- _Data excerpts_:
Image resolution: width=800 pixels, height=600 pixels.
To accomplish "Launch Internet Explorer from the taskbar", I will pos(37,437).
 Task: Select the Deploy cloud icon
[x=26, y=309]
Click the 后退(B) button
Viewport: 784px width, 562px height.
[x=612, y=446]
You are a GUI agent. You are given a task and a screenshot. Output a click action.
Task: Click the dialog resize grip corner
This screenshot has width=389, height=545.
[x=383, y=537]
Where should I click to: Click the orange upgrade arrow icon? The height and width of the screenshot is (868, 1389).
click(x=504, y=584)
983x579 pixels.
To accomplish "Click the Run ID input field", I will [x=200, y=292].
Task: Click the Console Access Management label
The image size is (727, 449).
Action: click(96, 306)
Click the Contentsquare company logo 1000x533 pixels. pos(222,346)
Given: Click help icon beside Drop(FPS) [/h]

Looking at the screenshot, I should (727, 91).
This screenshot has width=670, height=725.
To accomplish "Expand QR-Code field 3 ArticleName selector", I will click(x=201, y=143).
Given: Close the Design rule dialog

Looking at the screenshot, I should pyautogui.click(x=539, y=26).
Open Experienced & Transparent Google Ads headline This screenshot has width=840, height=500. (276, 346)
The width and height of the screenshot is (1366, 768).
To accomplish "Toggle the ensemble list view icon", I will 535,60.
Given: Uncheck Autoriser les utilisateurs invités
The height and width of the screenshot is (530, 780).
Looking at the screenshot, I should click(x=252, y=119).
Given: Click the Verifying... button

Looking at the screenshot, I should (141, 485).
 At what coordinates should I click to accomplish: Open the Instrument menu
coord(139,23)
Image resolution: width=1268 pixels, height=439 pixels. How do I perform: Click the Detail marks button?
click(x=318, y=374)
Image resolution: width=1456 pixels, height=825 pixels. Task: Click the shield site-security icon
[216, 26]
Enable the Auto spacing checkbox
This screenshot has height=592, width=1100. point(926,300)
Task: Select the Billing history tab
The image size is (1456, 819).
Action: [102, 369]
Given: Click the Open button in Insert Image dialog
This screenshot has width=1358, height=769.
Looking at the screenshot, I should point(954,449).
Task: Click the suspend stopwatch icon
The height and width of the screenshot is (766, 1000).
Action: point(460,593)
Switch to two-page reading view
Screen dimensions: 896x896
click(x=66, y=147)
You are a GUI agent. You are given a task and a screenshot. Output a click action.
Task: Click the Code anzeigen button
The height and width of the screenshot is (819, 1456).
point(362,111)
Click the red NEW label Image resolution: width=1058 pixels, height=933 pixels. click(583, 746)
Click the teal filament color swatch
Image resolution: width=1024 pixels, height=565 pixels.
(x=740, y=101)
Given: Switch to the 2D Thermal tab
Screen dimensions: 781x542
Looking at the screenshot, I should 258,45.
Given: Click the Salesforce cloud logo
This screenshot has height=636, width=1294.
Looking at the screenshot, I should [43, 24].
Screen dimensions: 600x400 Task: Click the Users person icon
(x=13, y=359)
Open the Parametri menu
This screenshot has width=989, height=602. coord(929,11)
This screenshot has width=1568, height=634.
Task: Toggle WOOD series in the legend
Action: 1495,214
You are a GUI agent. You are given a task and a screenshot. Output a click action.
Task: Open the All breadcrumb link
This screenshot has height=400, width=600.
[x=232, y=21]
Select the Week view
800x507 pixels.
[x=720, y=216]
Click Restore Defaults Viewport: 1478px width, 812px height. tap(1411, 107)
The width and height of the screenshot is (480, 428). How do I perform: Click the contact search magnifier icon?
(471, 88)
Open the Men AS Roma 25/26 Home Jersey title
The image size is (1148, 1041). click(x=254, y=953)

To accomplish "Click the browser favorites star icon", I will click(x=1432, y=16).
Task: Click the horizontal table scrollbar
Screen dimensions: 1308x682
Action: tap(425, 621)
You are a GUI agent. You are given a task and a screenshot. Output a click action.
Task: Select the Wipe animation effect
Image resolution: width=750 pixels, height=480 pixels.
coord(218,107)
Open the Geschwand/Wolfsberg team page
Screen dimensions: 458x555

- _Exercise objective_: Pick out every line of the listing above that contains the string "menu". Case counts.

- _Answer to the problem_:
 At what coordinates should I click to accomplish: Open the Instrument menu
Open the Parametri menu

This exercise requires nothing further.